▶ **Instructions for the task**
Please return every line of the records below that holds the word "Thiết".

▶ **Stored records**
%%
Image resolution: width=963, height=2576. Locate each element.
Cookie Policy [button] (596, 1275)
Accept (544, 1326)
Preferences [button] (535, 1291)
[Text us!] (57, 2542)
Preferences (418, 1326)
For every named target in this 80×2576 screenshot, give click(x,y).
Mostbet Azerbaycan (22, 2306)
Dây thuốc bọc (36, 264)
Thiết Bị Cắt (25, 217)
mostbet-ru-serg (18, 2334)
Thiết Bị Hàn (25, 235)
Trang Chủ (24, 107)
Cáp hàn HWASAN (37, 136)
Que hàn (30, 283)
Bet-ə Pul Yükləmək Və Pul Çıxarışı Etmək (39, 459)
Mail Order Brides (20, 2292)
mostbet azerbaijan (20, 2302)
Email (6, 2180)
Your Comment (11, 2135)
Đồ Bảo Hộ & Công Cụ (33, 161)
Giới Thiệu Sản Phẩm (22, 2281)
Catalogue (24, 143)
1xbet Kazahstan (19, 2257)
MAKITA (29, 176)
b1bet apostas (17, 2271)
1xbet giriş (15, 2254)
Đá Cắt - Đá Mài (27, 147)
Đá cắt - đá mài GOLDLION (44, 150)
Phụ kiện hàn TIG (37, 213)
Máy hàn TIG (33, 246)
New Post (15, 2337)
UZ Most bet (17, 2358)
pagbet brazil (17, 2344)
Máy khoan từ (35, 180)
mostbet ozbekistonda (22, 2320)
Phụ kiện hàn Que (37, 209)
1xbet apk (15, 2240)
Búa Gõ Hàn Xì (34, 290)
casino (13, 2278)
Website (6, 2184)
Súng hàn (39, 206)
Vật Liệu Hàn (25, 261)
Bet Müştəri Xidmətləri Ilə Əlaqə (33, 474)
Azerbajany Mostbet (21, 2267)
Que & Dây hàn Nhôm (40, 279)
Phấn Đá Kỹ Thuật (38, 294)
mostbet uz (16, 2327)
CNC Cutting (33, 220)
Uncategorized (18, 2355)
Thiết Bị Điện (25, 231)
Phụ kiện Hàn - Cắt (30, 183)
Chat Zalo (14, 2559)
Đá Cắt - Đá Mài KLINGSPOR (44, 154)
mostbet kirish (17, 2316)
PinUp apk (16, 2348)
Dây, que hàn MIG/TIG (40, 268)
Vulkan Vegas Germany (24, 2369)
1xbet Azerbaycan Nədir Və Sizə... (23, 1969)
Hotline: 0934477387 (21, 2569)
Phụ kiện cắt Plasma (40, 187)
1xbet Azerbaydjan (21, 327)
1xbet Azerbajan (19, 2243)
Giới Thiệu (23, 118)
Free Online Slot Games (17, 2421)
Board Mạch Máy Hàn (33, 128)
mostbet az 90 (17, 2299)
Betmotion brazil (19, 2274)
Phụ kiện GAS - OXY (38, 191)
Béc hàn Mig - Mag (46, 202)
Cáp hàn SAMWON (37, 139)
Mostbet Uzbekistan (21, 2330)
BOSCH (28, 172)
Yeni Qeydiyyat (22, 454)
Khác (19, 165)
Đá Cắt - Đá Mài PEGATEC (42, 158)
%%
▶ **Solution below**
Thiết Bị Cắt (25, 217)
Thiết Bị Hàn (25, 235)
Thiết Bị Điện (25, 231)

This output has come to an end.